__TASKS TO COMPLETE__
[a] According to the furniture excise ruling, why did the Mumbai company object when the revenue authorities demanded excise duty on the furniture?
[b] Continue the furniture excise ruling from the point where it stops.

__PAGE EXTRACT__
━━━━━━━━━━━━━━━━━━━━

Brief: – The SC held that central excise duty can be levied on furniture permanently fixed to the walls or ground. It set aside the decision of the Customs, Excise and Service Tax Appellate Tribunal, Bangalore, which took a contrary view. This Mumbai Company was engaged in interior decoration of luxury hotels. It entered into turn-key contracts with its clients and furniture was part of the work contract. When the revenue authorities demanded excise duty, it protested the woodwork was carried out in the premises of the hotels and they were permanent fixtures. They cannot be removed without causing damage to the goods or cannibalization. When the contention was rejected, the firm moved the tribunal, which accepted its argument. The excise commissioner appealed to the SC. It quashed the tribunal’s order.
Citation- The Commissioner of Central Excise Visakhapatnam Versus M/s. Mehta & Co.
IN THE SUPREME COURT OF INDIA
CIVIL APPELLATE JURISDICTION
CIVIL APPEAL NO. 1090 OF 2009
The Commissioner of Central Excise …Appellant
M/s. Mehta & Co. … Respondent
Dr. MUKUNDAKAM SHARMA, J.
1. Delay condoned.
2. The present appeal filed by the appellant – Commissioner of Central Excise, Visakhapatnam arises out of an order dated 28.07.2008 passed by the Customs, Excise & Service Tax Appellate Tribunal, South Zonal Bench at Bangalore (hereinafter referred to as ‘the Tribunal’) in appeal No. E/132/2005.
3. Two primary issues fall for consideration in this appeal. The first issue is, as to whether or not the demand for payment of duty is barred by limitation, whereas the second issue is whether the items like chairs, beds, tables, desks, etc., affixed to the ground could be said to be immoveable assets and not liable to excise duty. The aforesaid two issues have arisen in the light of the rival submissions made on the basic facts of this appeal which are hereinafter being set out.

━━━━━━━━━━━━━━━━━━━━

__PROVIDED MATERIAL__
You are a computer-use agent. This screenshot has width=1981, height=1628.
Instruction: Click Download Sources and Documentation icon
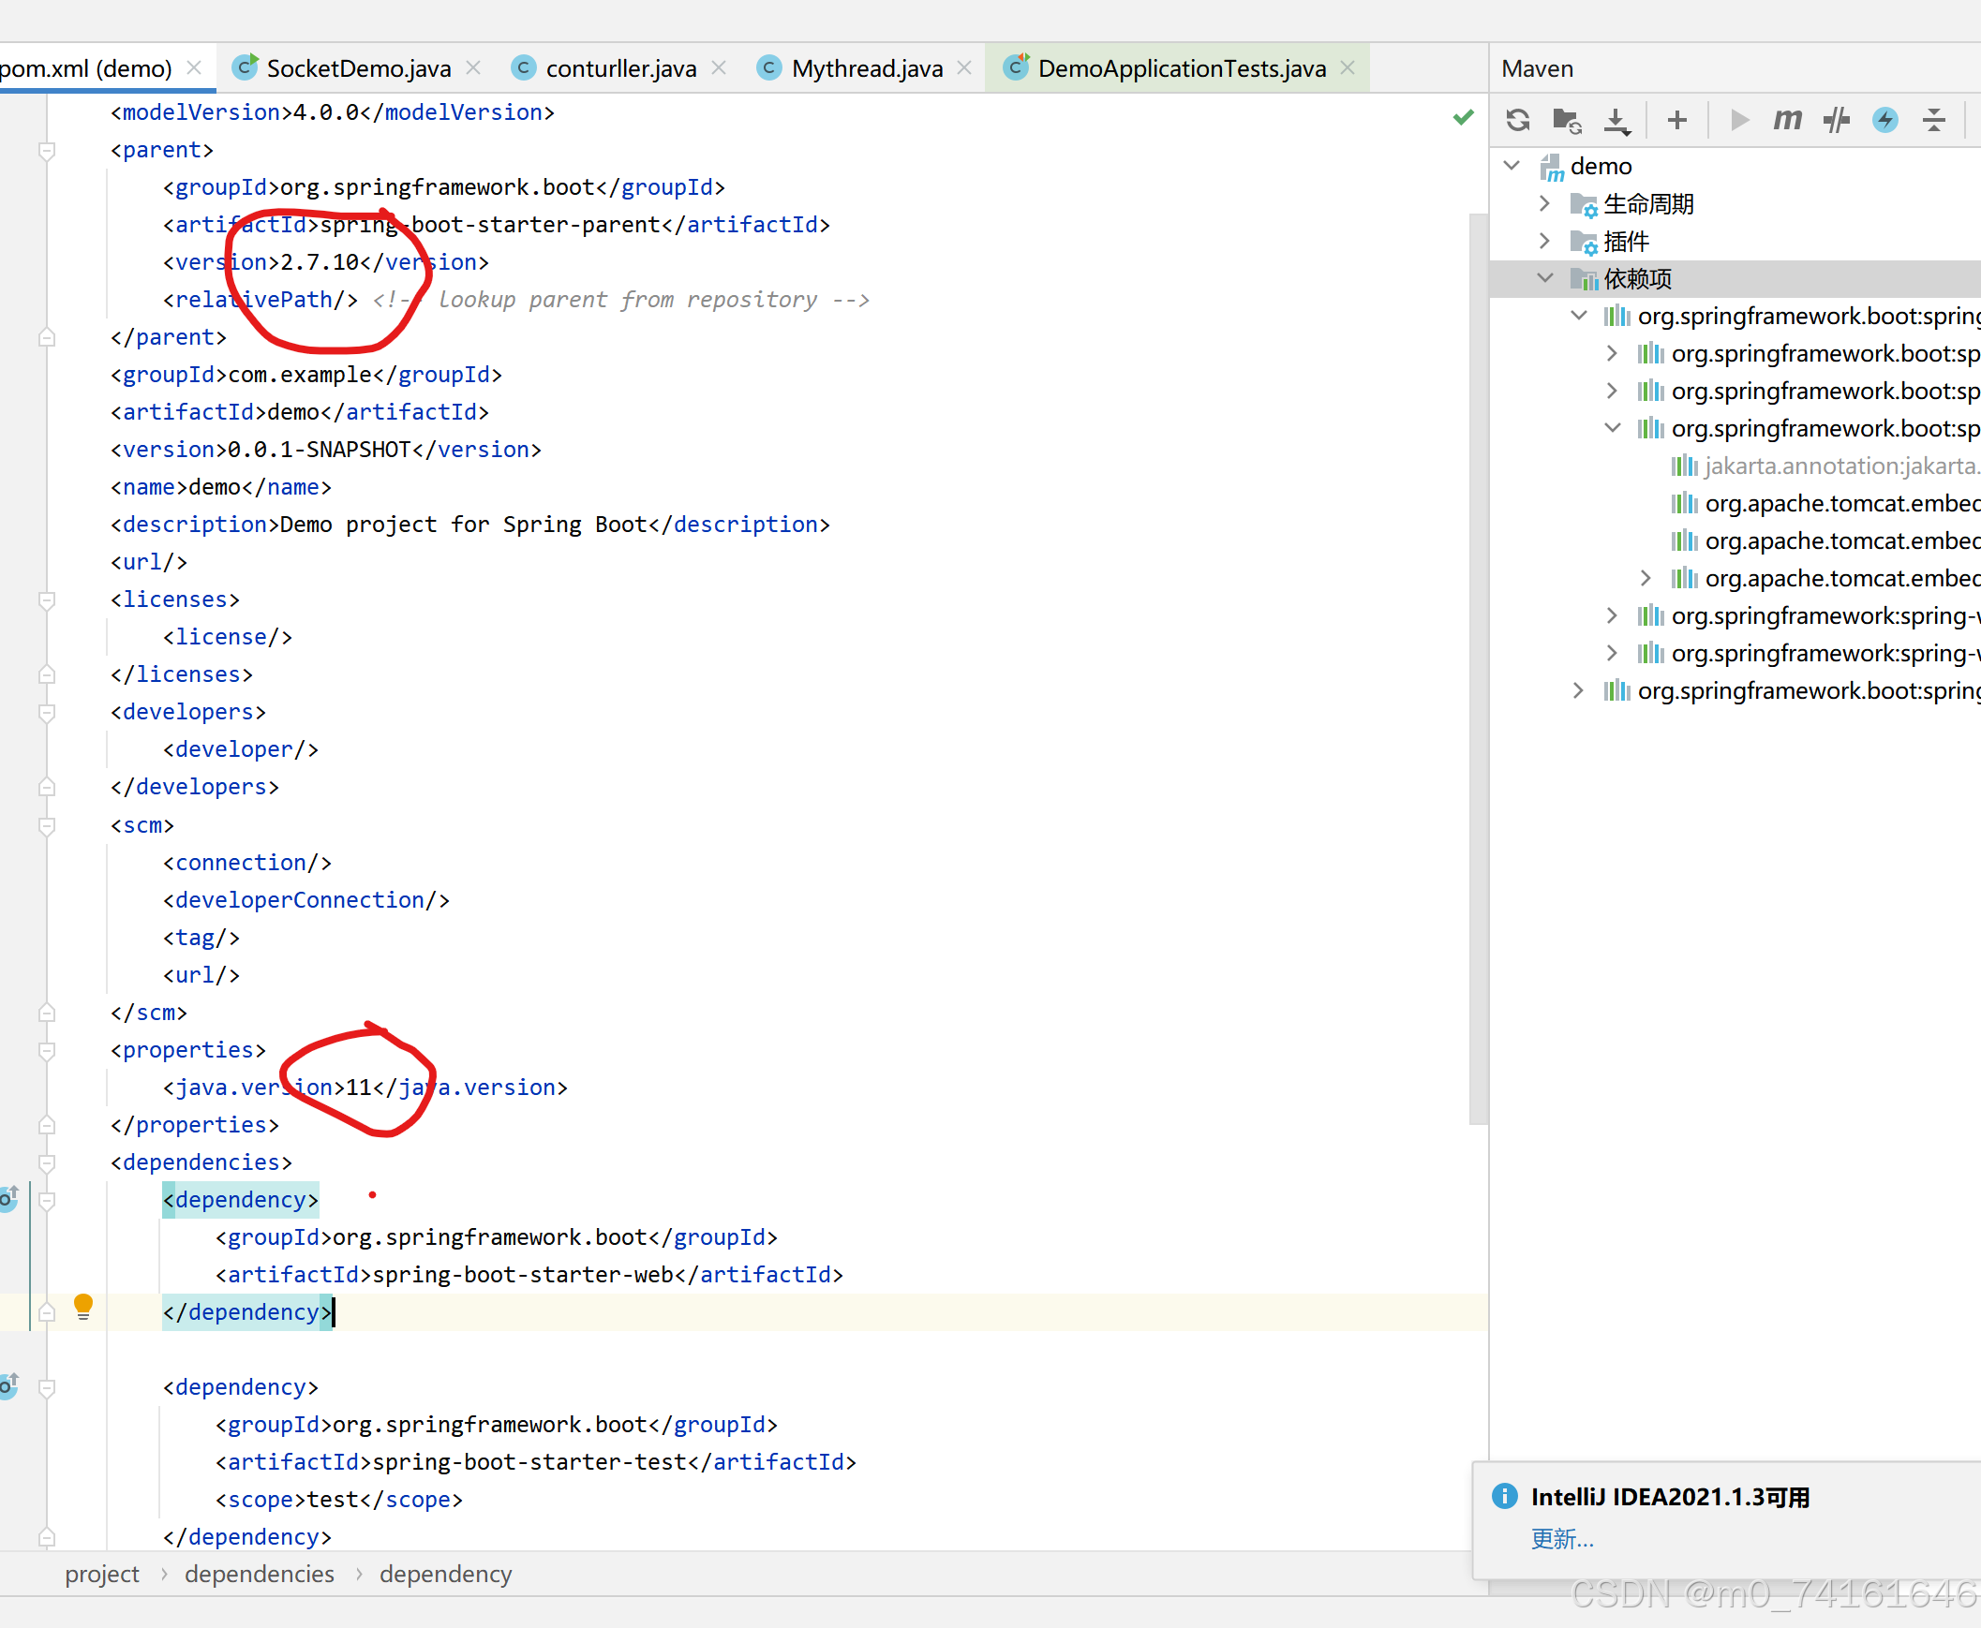pyautogui.click(x=1616, y=120)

━━━━━━━━━━━━━━━━━━━━

__RESPONSES PER TASK__
[a] The company argued that the woodwork was done on the hotels' premises and the furniture consisted of permanent fixtures. It said these could not be removed without damaging the goods or cannibalizing them.

[b]
4. M/s. Mehta & Company, Mumbai (the “assessee”) are engaged in the business of interior decoration. The assessee provides composite services including woodwork, furniture items etc. They entered into contracts with customers for doing these works as per their requirement and also carry out these works at their customer’s premises.
5. On gathering specific intelligence that the assesses have undertaken the manufacture of articles of wood, furniture, etc. in the premises of Hotel Grand Bay, Vishakhapatnam and removed the same without payment of duty of excise, the officers of Head Quarters Preventive unit inquired and investigated the matter.
6. It was found that the assessee along with M/s Chandrasekhar Architects Pvt. Ltd., Mumbai entered into an agreement with M/s. Adyar Gate Hotel Ltd., Chennai (now M/s Welcome Group) on 30.08.1995 for carrying out the renovation of the existing structure in their hotel at Nowroji Road, Maharanipeta, Visakhapatnam. The scope of this agreement was further modified by another agreement dated 18.10.1995. As seen by the final bills dated 31.03.1997, raised by the assessee on Hotel Grand Bay, it was observed that the assessee, inter alia, manufactured and cleared furniture, falling under chapter subheading Nos. 9401.00 & 9403.00, 4410.11, 8302.00 and 7610.90 respectively, of the Schedule to the Central Excise Tariff Act, 1985. As per the agreement the assessee quoted prices which included sales tax, excise duty, octroi etc.
7. It appears that the assessee manufactured goods covered under different chapter headings at the customer’s site and removed them without payment of proper duty of excise with an intention to evade payment of duty. The contract between the assessee and M/s Adyar Gate Hotel Ltd., clearly mentions that the assessee has quoted rates which include the excise duty and it had been made in the contract that the contractor would not have any claim subsequently after execution of the work for excise duty, sales tax etc. from M/s. Adyar Gate Hotels Limited.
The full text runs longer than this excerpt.